Onlangs heeft de ontwikkeling van laparoscopische chirurgie de ontwikkeling van laparoscopische anterieure rechter hepatectomie (LARH) bevorderd, een chirurgische techniek waarbij AA-RH en laparoscopie worden gecombineerd. En LCRH omvat een combinatie van CA-RH en laparoscopie. In een eerdere studie gebruikten Liu et al. propensity score matching om aan te tonen dat intraoperatief bloedverlies (p = 0,049) en totale complicaties (p = 0,028) lager waren bij LARH dan bij LCRH8. De anterieure benadering is gebaseerd op de principes van “contactloos en niet-extrusie”, volgens het principe “geen tumor” voor een betere overleving van de patiënt. Het principe van “contactloos en niet-extrusie” heeft tot doel langdurige rotatie en verplaatsing van de leverkwabben te voorkomen, om aantasting van de afferente en efferente circulatie te voorkomen. Bovendien kan het toepassen van dit principe de kans op tumorruptuur verminderen, de overlevingsprognose van patiënten verbeteren en het risico op een verminderde leverfunctie als gevolg van levermobilisatie verminderen.

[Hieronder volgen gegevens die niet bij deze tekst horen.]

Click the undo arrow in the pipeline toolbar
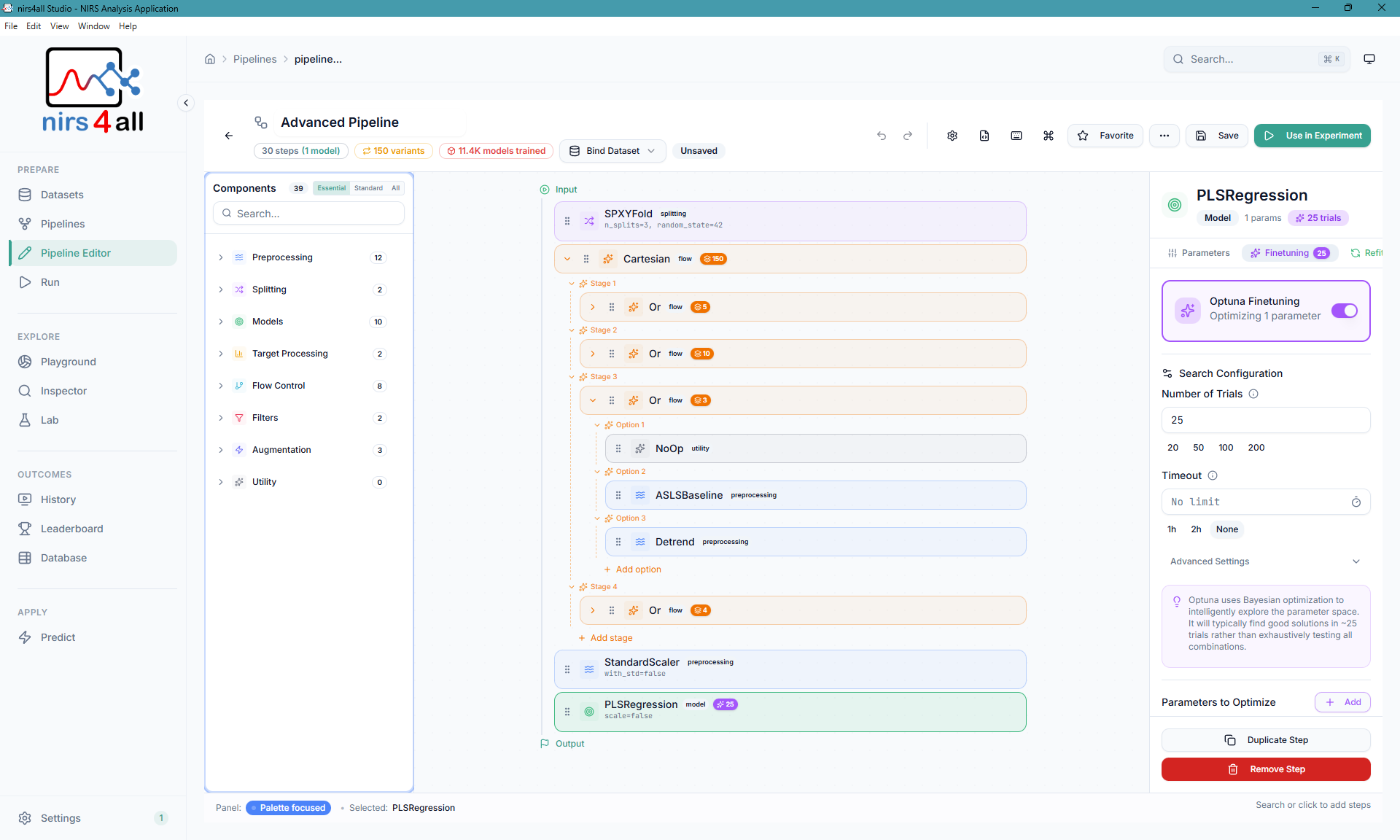 click(x=882, y=136)
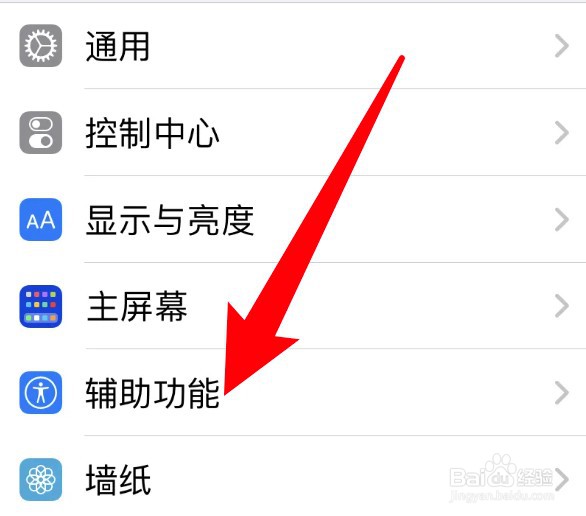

Bij LARH wordt eerst het inlaatkanaal van de lever ontleed en wordt het perihepatische ligament van de rechter lever doorgesneden na een doorsnede van de lever. Bovendien kan vanwege de reticulaire ruimte tussen de lever en de ader de hangende manoeuvre gemakkelijk worden uitgevoerd om het resectiepad correct te geleiden. Deze procedure kan de moeilijkheid bij het mobiliseren van de rechterlever verder verminderen en de resectiesnelheid van groot hepatocellulair carcinoom van de rechterlever aanzienlijk verhogen. LARH heeft echter een lange bedrijfstijd en hoge technische vereisten, en het aantal gemelde gevallen is momenteel laag 6,7. Hier hebben we een retrospectieve studie uitgevoerd om de haalbaarheid en veiligheid van LARH te evalueren, waarbij onze bevindingen de kracht van deze procedure bevestigen. Bovendien vergeleken we de klinische resultaten van de twee benaderingen onder de premisse van de laparoscopische techniek om het basisevenwicht beter te behouden en verstorende factoren uit te sluiten. Daarom raden we deze procedure aan voor patiënten met rechter leverkanker (maximale tumordiameter ≥ 5 cm) voor een verhoogd resectiepercentage en verbeterde klinische effecten.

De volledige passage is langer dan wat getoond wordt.